## Your task
Copy each line of the data exactly. Leave nothing out.

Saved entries
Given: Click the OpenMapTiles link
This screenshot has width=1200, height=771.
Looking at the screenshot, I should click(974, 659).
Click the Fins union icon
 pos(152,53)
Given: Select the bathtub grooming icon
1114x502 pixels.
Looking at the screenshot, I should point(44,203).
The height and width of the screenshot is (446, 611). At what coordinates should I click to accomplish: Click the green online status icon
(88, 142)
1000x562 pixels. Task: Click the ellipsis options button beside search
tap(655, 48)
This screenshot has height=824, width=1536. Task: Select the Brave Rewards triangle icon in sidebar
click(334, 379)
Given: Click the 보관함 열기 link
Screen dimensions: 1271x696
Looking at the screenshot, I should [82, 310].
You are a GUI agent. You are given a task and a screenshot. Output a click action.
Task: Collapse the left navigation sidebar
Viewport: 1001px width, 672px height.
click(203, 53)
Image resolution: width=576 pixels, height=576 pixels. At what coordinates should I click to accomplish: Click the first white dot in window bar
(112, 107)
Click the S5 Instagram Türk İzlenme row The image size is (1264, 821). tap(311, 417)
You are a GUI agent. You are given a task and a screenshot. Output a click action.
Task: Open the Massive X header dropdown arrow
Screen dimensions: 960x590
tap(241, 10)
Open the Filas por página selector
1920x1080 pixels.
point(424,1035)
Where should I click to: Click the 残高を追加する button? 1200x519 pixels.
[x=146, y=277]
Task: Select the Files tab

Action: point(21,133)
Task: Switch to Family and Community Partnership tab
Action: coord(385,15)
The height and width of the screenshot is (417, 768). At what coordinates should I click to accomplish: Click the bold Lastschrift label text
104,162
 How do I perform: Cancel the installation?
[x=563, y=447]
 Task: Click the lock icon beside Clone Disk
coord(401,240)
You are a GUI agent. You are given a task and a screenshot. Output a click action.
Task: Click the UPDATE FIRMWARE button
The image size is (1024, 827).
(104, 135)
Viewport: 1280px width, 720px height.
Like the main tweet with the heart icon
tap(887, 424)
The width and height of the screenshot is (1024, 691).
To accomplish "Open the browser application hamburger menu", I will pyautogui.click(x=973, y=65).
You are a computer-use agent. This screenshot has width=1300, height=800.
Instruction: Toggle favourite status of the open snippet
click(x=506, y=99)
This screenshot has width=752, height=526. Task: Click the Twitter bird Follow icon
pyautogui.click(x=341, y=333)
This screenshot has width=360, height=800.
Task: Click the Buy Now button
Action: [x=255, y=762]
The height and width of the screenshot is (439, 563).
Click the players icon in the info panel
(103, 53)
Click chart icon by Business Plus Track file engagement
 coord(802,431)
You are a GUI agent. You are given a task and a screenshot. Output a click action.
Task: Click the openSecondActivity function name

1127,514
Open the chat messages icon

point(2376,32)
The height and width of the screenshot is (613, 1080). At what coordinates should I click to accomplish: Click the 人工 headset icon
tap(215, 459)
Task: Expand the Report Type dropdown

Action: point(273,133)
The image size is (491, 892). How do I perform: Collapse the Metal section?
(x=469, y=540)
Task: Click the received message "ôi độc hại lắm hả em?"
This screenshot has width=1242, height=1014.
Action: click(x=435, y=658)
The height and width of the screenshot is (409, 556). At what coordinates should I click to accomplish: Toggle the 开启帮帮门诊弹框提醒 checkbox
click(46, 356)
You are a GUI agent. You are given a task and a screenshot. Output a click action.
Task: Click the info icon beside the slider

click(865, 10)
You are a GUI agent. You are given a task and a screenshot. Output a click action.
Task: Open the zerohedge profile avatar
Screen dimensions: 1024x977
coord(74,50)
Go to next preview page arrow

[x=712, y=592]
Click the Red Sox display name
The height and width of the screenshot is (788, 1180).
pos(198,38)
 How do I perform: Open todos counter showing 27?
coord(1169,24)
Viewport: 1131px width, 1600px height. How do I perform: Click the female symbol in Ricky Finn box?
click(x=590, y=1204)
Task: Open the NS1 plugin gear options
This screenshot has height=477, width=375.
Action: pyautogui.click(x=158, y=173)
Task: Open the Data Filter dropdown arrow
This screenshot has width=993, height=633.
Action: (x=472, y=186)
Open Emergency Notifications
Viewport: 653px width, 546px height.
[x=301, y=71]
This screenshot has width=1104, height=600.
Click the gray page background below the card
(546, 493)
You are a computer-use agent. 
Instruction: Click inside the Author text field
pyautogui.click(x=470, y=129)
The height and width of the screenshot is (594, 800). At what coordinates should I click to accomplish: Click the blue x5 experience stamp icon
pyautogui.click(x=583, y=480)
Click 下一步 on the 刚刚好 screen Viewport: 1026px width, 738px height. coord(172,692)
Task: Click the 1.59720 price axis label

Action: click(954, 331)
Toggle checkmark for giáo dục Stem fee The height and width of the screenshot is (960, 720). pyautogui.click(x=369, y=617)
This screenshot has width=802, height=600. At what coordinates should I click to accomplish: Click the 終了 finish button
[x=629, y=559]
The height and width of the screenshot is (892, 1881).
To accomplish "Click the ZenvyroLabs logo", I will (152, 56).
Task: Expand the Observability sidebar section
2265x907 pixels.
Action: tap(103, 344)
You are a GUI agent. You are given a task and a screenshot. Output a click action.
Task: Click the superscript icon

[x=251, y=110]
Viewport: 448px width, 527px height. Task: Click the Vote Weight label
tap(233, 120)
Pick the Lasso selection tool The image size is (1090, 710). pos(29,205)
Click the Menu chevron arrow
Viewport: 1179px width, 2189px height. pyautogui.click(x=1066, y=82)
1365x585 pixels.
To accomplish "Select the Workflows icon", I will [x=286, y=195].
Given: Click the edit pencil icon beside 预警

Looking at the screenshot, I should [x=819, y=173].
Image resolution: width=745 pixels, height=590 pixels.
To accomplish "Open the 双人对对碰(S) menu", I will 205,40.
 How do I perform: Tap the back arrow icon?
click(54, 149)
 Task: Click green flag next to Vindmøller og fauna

## Result of the task
Given: Click the OpenMapTiles link
This screenshot has width=1200, height=771.
Looking at the screenshot, I should click(974, 659).
Click the Fins union icon
 pos(152,53)
Given: Select the bathtub grooming icon
1114x502 pixels.
Looking at the screenshot, I should point(44,203).
The height and width of the screenshot is (446, 611). At what coordinates should I click to accomplish: Click the green online status icon
(88, 142)
1000x562 pixels. Task: Click the ellipsis options button beside search
tap(655, 48)
This screenshot has height=824, width=1536. Task: Select the Brave Rewards triangle icon in sidebar
click(334, 379)
Given: Click the 보관함 열기 link
Screen dimensions: 1271x696
Looking at the screenshot, I should [82, 310].
You are a GUI agent. You are given a task and a screenshot. Output a click action.
Task: Collapse the left navigation sidebar
Viewport: 1001px width, 672px height.
click(203, 53)
Image resolution: width=576 pixels, height=576 pixels. At what coordinates should I click to accomplish: Click the first white dot in window bar
(112, 107)
Click the S5 Instagram Türk İzlenme row The image size is (1264, 821). tap(311, 417)
You are a GUI agent. You are given a task and a screenshot. Output a click action.
Task: Open the Massive X header dropdown arrow
Screen dimensions: 960x590
tap(241, 10)
Open the Filas por página selector
1920x1080 pixels.
point(424,1035)
Where should I click to: Click the 残高を追加する button? 1200x519 pixels.
[x=146, y=277]
Task: Select the Files tab

Action: point(21,133)
Task: Switch to Family and Community Partnership tab
Action: coord(385,15)
The height and width of the screenshot is (417, 768). At what coordinates should I click to accomplish: Click the bold Lastschrift label text
104,162
 How do I perform: Cancel the installation?
[x=563, y=447]
 Task: Click the lock icon beside Clone Disk
coord(401,240)
You are a GUI agent. You are given a task and a screenshot. Output a click action.
Task: Click the UPDATE FIRMWARE button
The image size is (1024, 827).
(104, 135)
Viewport: 1280px width, 720px height.
Like the main tweet with the heart icon
tap(887, 424)
The width and height of the screenshot is (1024, 691).
To accomplish "Open the browser application hamburger menu", I will pyautogui.click(x=973, y=65).
You are a computer-use agent. This screenshot has width=1300, height=800.
Instruction: Toggle favourite status of the open snippet
click(x=506, y=99)
This screenshot has width=752, height=526. Task: Click the Twitter bird Follow icon
pyautogui.click(x=341, y=333)
This screenshot has width=360, height=800.
Task: Click the Buy Now button
Action: [x=255, y=762]
The height and width of the screenshot is (439, 563).
Click the players icon in the info panel
(103, 53)
Click chart icon by Business Plus Track file engagement
 coord(802,431)
You are a GUI agent. You are given a task and a screenshot. Output a click action.
Task: Click the openSecondActivity function name

1127,514
Open the chat messages icon

point(2376,32)
The height and width of the screenshot is (613, 1080). At what coordinates should I click to accomplish: Click the 人工 headset icon
tap(215, 459)
Task: Expand the Report Type dropdown

Action: point(273,133)
The image size is (491, 892). How do I perform: Collapse the Metal section?
(x=469, y=540)
Task: Click the received message "ôi độc hại lắm hả em?"
This screenshot has width=1242, height=1014.
Action: click(x=435, y=658)
The height and width of the screenshot is (409, 556). At what coordinates should I click to accomplish: Toggle the 开启帮帮门诊弹框提醒 checkbox
click(46, 356)
You are a GUI agent. You are given a task and a screenshot. Output a click action.
Task: Click the info icon beside the slider

click(865, 10)
You are a GUI agent. You are given a task and a screenshot. Output a click action.
Task: Open the zerohedge profile avatar
Screen dimensions: 1024x977
coord(74,50)
Go to next preview page arrow

[x=712, y=592]
Click the Red Sox display name
The height and width of the screenshot is (788, 1180).
pos(198,38)
 How do I perform: Open todos counter showing 27?
coord(1169,24)
Viewport: 1131px width, 1600px height. How do I perform: Click the female symbol in Ricky Finn box?
click(x=590, y=1204)
Task: Open the NS1 plugin gear options
This screenshot has height=477, width=375.
Action: pyautogui.click(x=158, y=173)
Task: Open the Data Filter dropdown arrow
This screenshot has width=993, height=633.
Action: (x=472, y=186)
Open Emergency Notifications
Viewport: 653px width, 546px height.
[x=301, y=71]
This screenshot has width=1104, height=600.
Click the gray page background below the card
(546, 493)
You are a computer-use agent. 
Instruction: Click inside the Author text field
pyautogui.click(x=470, y=129)
The height and width of the screenshot is (594, 800). At what coordinates should I click to accomplish: Click the blue x5 experience stamp icon
pyautogui.click(x=583, y=480)
Click 下一步 on the 刚刚好 screen Viewport: 1026px width, 738px height. coord(172,692)
Task: Click the 1.59720 price axis label

Action: click(954, 331)
Toggle checkmark for giáo dục Stem fee The height and width of the screenshot is (960, 720). pyautogui.click(x=369, y=617)
This screenshot has width=802, height=600. At what coordinates should I click to accomplish: Click the 終了 finish button
[x=629, y=559]
The height and width of the screenshot is (892, 1881).
To accomplish "Click the ZenvyroLabs logo", I will (152, 56).
Task: Expand the Observability sidebar section
2265x907 pixels.
Action: tap(103, 344)
You are a GUI agent. You are given a task and a screenshot. Output a click action.
Task: Click the superscript icon

[x=251, y=110]
Viewport: 448px width, 527px height. Task: Click the Vote Weight label
tap(233, 120)
Pick the Lasso selection tool The image size is (1090, 710). pos(29,205)
Click the Menu chevron arrow
Viewport: 1179px width, 2189px height. pyautogui.click(x=1066, y=82)
1365x585 pixels.
To accomplish "Select the Workflows icon", I will [x=286, y=195].
Given: Click the edit pencil icon beside 预警

Looking at the screenshot, I should [x=819, y=173].
Image resolution: width=745 pixels, height=590 pixels.
To accomplish "Open the 双人对对碰(S) menu", I will 205,40.
 How do I perform: Tap the back arrow icon?
click(54, 149)
 Task: Click green flag next to Vindmøller og fauna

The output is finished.